Listed entries:
········

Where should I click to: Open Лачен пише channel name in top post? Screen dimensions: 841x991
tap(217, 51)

········

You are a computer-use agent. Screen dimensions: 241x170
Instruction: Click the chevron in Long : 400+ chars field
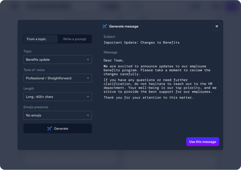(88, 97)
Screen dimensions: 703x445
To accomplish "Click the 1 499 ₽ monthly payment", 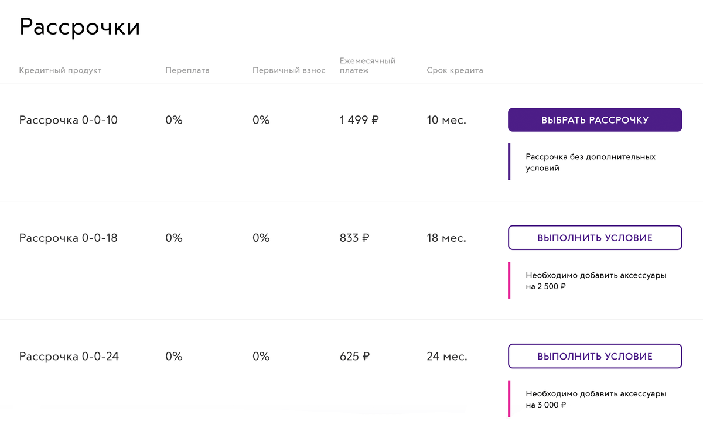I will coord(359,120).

········

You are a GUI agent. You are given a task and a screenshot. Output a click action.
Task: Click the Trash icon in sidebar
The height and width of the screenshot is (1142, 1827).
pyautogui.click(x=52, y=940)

········

Print again, with no changes, the part of the records that opens with the line containing "Where should I" and closes with the line containing "tap(217, 51)".

Correct output:
Where should I click to: Open Лачен пише channel name in top post? Screen dimensions: 841x991
tap(217, 51)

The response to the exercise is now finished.